----- Provided passage

The tablet idea is one element of Gansler's 10-part proposal for integrating former inmates into communities. Statistics show that roughly half of the offenders who are released will return to the state's prison system within three years. The most recent state data available puts the rate at 43 percent. Gansler, who presented his plan in Baltimore at the latest in a series of meetings outlining his platform for governor, called the state's approach to re-entry a "policy mess."

The Android proposal drew concern from some in the corrections world, particularly in light of the recent federal indictment of a dozen Baltimore City Detention Center guards, who are accused of smuggling in cell phones to help the Black Guerrilla Family gang run a drug ring.

"There's a lot of challenges with providing Internet access to inmates," said Nancy G. La Vigne, director of the Justice Policy Center at the Urban Institute. "There's a real concern — I think a valid one — that access to the outside can threaten both inmates and staff.

"While it's innovative to think about delivering education with new technology, a lot of things need to be sorted out."

In a presentation to the Corrections Technology Association in June entitled "iPads for Inmates", the Virginia firm HomeWAV LLC listed what it said were the positive benefits: social and job skills, mentoring and rehabilitation. The cons: "gangs," "nudity," "corruption."

"It's a fascinating concept," said Robert Coombs, spokesman for the National Reentry Resource Center, a policy group.

Only a few inmates in Maryland have Internet access, state corrections spokesman Rick Binetti said. All are low-security, pre-release inmates who are permitted to use the Internet only to look for jobs, and only under the direct supervision of correctional officers.

Several states have set up Web kiosks that give limited access to inmates. A company called JPay sells a $49.99 mini-tablet to inmates in prisons in Virginia and Louisiana. Access is limited to music, games and a few other applications.

----------

§ **Exercises**
(a) Rewrite the paragraph of the article that begins "The tablet idea is one element" as a shorter version that keeps its main facts.
(b) Return the portion of the article starting at "In a presentation" and ending at "of correctional officers.".
The entries that come after the article are separate material and have no connection to it.

----- Recorded data

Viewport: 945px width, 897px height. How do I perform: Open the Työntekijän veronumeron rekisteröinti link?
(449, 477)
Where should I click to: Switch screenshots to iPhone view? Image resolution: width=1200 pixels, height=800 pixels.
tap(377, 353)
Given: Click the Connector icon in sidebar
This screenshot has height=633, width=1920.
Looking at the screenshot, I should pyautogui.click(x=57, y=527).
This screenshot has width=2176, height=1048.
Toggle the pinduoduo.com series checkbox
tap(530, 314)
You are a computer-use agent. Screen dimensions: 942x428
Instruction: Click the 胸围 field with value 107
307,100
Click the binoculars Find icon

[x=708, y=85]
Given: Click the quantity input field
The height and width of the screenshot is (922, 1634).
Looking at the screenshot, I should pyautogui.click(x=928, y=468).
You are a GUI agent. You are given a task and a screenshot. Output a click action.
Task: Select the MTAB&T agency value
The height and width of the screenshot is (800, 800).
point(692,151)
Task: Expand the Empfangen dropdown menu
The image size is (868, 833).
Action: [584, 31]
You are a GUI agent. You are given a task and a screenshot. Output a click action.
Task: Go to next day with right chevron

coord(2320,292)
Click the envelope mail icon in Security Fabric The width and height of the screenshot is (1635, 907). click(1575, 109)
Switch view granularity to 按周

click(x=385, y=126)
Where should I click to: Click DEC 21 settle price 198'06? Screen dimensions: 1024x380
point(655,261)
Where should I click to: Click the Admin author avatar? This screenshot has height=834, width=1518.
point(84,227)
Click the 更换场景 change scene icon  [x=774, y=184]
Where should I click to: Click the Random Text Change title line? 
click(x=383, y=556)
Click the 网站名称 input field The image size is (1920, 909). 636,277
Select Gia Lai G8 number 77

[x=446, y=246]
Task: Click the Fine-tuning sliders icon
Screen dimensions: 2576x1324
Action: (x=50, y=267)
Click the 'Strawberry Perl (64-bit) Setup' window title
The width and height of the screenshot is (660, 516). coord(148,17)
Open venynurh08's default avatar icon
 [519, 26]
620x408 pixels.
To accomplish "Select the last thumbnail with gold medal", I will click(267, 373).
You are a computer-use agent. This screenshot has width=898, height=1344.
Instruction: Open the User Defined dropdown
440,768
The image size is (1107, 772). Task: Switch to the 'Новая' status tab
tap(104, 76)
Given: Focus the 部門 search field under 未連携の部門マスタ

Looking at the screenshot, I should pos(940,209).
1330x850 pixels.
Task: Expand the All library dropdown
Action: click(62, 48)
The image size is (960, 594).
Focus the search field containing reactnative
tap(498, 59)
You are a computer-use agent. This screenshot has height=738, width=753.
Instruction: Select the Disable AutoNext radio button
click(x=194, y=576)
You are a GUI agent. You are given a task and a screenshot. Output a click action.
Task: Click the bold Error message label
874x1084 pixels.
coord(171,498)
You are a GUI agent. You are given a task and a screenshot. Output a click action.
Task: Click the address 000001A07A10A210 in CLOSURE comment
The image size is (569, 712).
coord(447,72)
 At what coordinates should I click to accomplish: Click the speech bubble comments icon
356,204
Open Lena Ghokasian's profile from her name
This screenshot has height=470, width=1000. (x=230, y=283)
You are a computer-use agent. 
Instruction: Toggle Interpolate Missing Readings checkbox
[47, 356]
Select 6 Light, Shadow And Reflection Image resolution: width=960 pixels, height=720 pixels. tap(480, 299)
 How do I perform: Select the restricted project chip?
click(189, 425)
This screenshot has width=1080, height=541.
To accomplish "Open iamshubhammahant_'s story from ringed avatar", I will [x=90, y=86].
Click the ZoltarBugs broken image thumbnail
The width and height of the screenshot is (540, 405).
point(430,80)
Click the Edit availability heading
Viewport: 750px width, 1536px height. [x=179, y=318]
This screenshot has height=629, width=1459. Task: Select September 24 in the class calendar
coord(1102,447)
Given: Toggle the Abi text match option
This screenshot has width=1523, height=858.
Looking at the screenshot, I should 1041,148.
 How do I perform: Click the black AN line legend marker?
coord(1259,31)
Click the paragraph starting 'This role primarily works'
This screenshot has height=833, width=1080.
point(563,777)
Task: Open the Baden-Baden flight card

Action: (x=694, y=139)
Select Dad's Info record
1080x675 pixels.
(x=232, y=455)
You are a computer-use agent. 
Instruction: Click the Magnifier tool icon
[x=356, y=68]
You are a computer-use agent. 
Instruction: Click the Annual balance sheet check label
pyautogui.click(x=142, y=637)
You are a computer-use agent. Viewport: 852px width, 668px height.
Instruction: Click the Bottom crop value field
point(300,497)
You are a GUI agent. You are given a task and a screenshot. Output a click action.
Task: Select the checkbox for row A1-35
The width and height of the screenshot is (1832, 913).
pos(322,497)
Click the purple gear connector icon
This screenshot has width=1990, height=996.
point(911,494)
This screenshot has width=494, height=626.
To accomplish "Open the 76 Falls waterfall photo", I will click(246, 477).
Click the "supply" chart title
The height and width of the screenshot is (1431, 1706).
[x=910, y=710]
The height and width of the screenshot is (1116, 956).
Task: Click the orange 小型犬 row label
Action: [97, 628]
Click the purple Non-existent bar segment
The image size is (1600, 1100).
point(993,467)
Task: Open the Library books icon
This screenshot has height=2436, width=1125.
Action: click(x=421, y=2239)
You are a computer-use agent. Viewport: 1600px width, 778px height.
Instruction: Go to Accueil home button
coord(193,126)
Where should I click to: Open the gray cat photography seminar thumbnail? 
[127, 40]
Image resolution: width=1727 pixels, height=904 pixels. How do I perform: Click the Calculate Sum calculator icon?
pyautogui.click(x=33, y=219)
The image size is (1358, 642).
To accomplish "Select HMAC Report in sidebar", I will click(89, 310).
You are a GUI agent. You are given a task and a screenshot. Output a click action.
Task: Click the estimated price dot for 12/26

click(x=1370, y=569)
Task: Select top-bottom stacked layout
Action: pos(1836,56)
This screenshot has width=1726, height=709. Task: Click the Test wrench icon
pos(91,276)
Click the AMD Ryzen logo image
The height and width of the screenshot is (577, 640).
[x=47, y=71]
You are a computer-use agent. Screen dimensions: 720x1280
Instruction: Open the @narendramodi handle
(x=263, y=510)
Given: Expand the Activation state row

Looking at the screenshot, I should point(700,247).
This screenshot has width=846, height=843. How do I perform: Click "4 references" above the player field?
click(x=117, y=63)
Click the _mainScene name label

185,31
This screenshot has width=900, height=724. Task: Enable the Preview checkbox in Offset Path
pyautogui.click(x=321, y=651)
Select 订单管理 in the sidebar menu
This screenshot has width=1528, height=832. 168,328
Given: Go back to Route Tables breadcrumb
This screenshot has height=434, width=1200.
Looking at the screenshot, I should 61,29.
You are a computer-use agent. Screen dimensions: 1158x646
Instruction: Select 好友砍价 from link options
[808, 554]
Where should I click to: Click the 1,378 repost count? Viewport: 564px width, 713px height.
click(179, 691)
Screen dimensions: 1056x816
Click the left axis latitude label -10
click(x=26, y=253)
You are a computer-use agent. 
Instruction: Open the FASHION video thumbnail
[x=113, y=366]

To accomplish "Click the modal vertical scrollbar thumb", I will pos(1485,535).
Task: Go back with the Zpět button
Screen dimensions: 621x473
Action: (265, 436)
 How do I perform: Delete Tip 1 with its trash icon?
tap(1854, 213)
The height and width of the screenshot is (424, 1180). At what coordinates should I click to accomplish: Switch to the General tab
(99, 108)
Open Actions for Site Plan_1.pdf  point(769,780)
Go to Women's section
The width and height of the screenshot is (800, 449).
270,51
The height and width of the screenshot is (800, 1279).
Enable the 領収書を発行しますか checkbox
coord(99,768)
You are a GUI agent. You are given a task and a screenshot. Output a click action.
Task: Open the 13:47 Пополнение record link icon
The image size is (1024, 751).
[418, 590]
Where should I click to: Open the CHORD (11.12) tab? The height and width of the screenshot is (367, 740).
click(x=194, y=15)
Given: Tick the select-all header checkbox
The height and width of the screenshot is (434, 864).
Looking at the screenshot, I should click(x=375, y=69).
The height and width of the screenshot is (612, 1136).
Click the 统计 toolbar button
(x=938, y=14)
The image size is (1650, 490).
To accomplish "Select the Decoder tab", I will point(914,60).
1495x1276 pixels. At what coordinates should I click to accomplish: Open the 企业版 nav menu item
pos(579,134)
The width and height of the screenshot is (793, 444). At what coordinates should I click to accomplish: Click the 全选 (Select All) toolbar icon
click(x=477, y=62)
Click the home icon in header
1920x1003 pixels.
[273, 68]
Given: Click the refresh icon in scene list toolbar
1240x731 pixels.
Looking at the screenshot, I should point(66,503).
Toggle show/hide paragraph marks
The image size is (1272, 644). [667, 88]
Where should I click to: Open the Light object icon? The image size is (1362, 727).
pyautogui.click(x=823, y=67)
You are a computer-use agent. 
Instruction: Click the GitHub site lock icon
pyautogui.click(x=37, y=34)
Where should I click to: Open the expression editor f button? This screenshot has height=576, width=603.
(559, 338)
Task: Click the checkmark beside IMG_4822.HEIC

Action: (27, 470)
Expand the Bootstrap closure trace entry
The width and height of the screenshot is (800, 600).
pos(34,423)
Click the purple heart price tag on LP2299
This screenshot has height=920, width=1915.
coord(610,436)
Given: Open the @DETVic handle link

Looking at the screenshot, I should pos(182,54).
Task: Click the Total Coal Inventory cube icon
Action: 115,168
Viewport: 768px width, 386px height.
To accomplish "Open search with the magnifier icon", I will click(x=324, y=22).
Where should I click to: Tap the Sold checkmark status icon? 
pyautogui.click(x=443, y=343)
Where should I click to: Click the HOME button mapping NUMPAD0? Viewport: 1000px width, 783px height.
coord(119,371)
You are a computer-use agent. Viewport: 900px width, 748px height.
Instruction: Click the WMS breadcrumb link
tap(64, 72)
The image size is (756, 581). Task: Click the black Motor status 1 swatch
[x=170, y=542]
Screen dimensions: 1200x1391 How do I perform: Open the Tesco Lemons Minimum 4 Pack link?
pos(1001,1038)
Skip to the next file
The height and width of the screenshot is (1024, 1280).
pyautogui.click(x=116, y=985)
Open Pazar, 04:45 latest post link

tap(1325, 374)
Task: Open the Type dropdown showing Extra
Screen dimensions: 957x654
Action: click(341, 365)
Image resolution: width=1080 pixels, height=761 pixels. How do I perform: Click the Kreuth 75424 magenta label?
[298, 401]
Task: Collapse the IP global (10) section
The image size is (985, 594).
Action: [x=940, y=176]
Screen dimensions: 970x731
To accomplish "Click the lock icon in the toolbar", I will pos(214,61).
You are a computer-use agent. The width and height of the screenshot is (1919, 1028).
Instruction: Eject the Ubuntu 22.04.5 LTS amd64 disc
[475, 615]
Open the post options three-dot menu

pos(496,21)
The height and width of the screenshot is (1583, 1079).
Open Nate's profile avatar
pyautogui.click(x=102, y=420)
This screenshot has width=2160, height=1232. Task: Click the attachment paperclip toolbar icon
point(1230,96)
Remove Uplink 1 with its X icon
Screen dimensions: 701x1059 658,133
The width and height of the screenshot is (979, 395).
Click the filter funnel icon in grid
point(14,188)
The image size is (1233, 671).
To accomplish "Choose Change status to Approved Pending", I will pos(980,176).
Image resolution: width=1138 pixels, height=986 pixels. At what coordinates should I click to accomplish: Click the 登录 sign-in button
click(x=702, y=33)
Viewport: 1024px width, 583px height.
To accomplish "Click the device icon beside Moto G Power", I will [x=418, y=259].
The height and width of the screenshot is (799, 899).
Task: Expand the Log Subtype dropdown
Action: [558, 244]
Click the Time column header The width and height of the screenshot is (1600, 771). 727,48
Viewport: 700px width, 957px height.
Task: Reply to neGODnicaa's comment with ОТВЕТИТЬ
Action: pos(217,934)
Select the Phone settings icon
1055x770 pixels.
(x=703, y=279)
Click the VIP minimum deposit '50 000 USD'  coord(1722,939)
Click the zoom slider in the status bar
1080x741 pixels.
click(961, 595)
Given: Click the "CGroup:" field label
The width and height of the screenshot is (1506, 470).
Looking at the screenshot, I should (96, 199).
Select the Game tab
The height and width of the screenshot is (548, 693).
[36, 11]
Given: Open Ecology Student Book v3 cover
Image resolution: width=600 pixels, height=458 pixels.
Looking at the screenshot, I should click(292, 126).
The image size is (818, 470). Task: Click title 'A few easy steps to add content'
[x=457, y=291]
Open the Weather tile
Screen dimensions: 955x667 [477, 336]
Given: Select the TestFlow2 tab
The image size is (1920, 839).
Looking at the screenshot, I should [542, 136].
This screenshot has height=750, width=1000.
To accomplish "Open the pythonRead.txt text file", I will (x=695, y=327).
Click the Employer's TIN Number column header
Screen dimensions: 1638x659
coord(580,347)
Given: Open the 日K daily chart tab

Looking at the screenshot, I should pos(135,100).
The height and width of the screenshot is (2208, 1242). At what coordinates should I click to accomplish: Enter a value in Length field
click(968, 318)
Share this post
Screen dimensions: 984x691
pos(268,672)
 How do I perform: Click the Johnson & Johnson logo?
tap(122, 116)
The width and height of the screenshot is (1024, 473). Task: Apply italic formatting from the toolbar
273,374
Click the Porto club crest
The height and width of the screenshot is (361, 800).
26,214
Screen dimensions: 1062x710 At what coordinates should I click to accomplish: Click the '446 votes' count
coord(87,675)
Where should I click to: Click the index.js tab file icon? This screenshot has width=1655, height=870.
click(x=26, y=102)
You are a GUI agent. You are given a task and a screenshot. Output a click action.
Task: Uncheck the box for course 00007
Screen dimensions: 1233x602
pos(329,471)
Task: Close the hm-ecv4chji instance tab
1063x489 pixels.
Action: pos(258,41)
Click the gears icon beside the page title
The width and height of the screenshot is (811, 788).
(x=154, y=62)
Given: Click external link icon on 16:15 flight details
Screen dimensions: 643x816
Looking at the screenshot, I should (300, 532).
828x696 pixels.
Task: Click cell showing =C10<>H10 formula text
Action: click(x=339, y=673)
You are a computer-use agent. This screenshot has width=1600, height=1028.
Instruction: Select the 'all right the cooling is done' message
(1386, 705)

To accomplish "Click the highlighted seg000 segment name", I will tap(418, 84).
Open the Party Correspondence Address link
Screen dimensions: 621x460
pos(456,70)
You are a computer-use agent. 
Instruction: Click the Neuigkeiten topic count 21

----------

§ **Your responses**
(a) The tablet idea is part of Gansler's 10-part plan for reintegrating former inmates into communities. About half of released offenders return to the state's prison system within three years, and the latest state data puts the rate at 43 percent. Gansler presented the plan in Baltimore at one of a series of meetings outlining his platform for governor. He called the state's approach to re-entry a "policy mess."

(b)
In a presentation to the Corrections Technology Association in June entitled "iPads for Inmates", the Virginia firm HomeWAV LLC listed what it said were the positive benefits: social and job skills, mentoring and rehabilitation. The cons: "gangs," "nudity," "corruption."

"It's a fascinating concept," said Robert Coombs, spokesman for the National Reentry Resource Center, a policy group.

Only a few inmates in Maryland have Internet access, state corrections spokesman Rick Binetti said. All are low-security, pre-release inmates who are permitted to use the Internet only to look for jobs, and only under the direct supervision of correctional officers.